Surviving Australian veterans of the Battle of the Coral Sea will be flown to New York next month to commemorate the battle’s 75th anniversary.
Staff Officer Heritage Research at the Sea Power Centre Lieutenant Commander Desmond Woods said Australian veterans of the battle were being sponsored by the American Australia Association.
“The president of the Association, John Berry, is holding a dinner on board the Essex-class aircraft carrier USS Intrepid for Australian and US veterans,” he said.
“The Seapower Centre responded to Mr Berry’s request by tracking down some veterans.”
Lieutenant Commander Woods said the battle was a turning point for Australia in the Second World War.
He said Australians would rightly honour Australian troops who in August 1942, were making their heroic stand, fighting and dying, at Isurava and on the Kokoda Track battlefields.
“They were defending Port Moresby, the objective of the Japanese overland assault,” he said.
“This resolute fighting defence was one of Australia’s finest actions in Second World War, but we should also understand the New Guinea campaign began at sea, and was sustained from the sea.
“It was a maritime campaign which began with the Battle of the Coral Sea, fought in early May 1942.”
Lieutenant Commander Woods said the Japanese objective was to seize Port Moresby with a convoy of troops sent to transform it into a major military and air base, from which Japanese ships and aircraft could command Australia’s northern waters and skies.
“Once completed, the plan was to hold Port Moresby as part of the defence of the new territory taken in early 1942,” he said.
“The Japanese aim was to sever the connection between Australia and the US and thereby prevent the build-up of American forces able to strike back at the Japanese Empire.
“This plan was well known to the Allies from signal interception and decryption.

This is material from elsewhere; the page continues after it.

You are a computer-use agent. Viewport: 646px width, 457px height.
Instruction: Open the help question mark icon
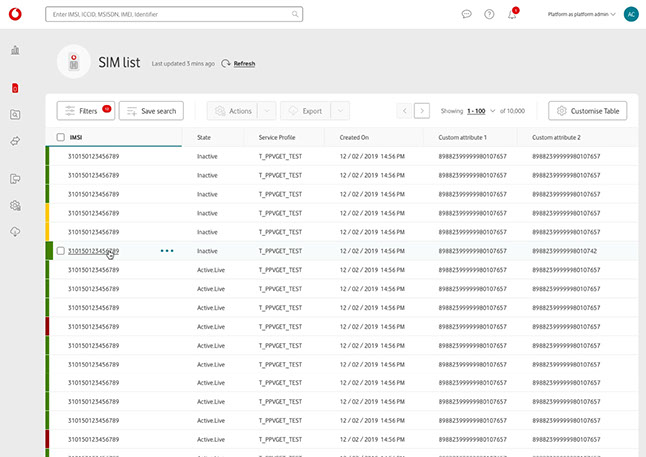click(489, 14)
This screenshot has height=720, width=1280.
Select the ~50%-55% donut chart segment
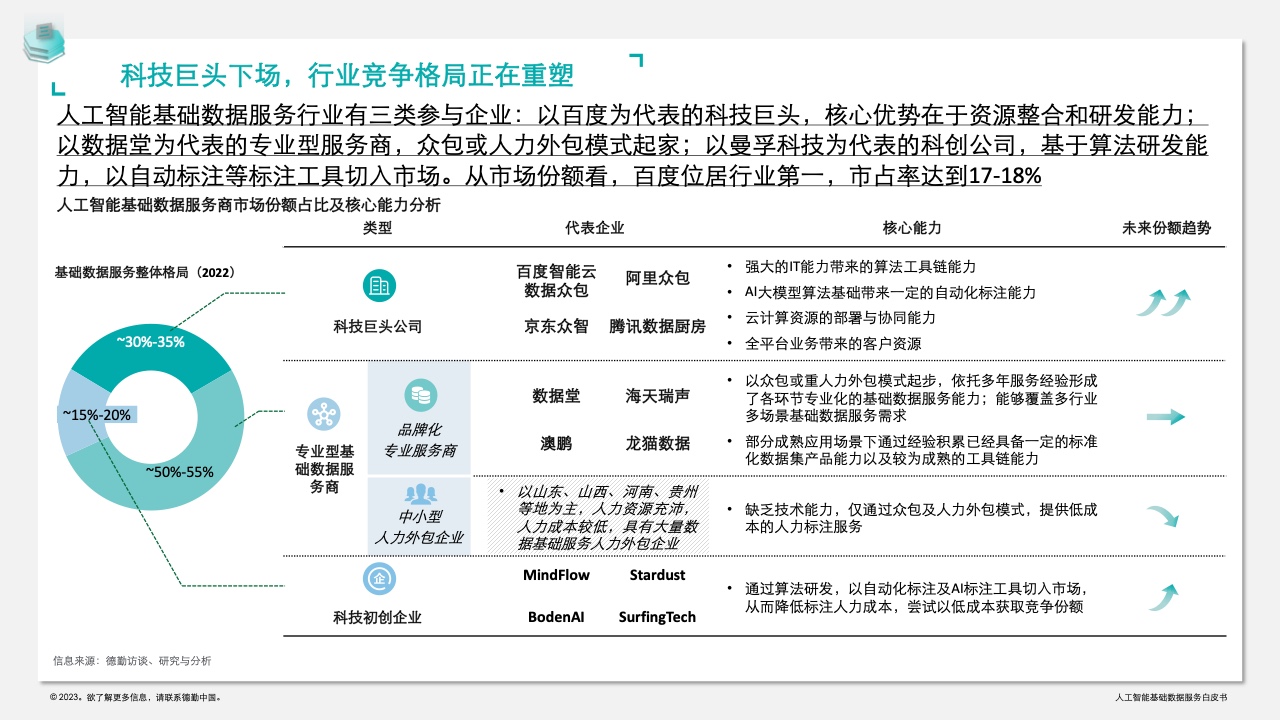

It was critical that Port Moresby did not fall.
“To prevent it, Admiral Chester Nimitz, Commander-in-Chief of the US Pacific Fleet, ordered his two available carrier groups, Rear Admiral Frank Fletcher’s Task Force 17, built around USS Yorktown and Rear Admiral Aubrey Fitch’s Task Force 11, centred on USS Lexington, into the Coral Sea.”
Lieutenant Commander Woods said both the Japanese and the Allies claimed the Battle of the Coral Sea as a victory.
“Whatever the statistics in ships and lives and aircraft lost, it proved an indispensable preliminary check to the Japanese Navy and it led on to victory in the South West Pacific, Australia’s front door step,” he said.
“It was of immeasurable morale-boosting value to the hardpressed Allies.
"Strategically Coral Sea was an Allied victory of enduring significance.”